Below is a listing; restate from it, character for character, the lines beginning at the line holding "Task: Click the anchor icon on the map" and ending at the line holding "Run the query", both included.

BEGIN

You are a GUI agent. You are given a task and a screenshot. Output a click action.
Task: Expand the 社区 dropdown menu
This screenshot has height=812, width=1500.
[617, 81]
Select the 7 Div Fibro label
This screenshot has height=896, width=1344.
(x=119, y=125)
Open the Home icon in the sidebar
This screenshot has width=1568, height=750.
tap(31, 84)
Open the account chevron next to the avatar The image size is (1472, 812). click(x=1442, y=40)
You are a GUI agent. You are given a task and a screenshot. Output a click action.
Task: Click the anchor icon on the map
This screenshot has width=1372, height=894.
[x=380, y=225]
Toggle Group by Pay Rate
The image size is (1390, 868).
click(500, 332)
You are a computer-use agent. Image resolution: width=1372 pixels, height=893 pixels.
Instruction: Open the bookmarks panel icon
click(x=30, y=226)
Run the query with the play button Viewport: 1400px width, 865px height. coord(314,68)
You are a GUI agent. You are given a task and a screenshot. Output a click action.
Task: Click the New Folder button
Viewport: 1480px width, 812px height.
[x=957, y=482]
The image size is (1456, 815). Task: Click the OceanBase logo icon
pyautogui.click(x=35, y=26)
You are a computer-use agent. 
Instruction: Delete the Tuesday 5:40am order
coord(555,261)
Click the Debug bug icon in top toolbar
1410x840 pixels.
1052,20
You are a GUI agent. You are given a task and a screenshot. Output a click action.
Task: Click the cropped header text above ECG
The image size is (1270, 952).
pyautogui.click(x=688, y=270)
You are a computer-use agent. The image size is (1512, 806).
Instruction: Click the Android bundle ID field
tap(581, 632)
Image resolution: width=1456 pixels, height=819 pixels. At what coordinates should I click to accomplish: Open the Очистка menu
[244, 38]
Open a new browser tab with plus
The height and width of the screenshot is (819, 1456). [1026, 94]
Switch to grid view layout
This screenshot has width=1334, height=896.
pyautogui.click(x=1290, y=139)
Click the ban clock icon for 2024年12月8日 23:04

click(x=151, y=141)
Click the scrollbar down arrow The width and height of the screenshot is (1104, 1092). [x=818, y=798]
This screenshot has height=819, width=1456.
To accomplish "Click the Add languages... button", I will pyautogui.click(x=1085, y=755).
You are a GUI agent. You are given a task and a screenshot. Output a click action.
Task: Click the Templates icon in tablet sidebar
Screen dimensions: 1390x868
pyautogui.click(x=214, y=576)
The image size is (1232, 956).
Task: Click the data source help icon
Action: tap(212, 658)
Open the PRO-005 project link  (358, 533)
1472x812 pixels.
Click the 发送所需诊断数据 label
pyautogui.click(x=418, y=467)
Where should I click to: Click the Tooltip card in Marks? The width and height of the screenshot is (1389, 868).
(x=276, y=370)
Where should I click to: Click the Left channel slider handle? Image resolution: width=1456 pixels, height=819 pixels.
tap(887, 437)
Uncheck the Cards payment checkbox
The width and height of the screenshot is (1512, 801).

END

— RESULT —
Task: Click the anchor icon on the map
This screenshot has width=1372, height=894.
[x=380, y=225]
Toggle Group by Pay Rate
The image size is (1390, 868).
click(500, 332)
You are a computer-use agent. Image resolution: width=1372 pixels, height=893 pixels.
Instruction: Open the bookmarks panel icon
click(x=30, y=226)
Run the query with the play button Viewport: 1400px width, 865px height. coord(314,68)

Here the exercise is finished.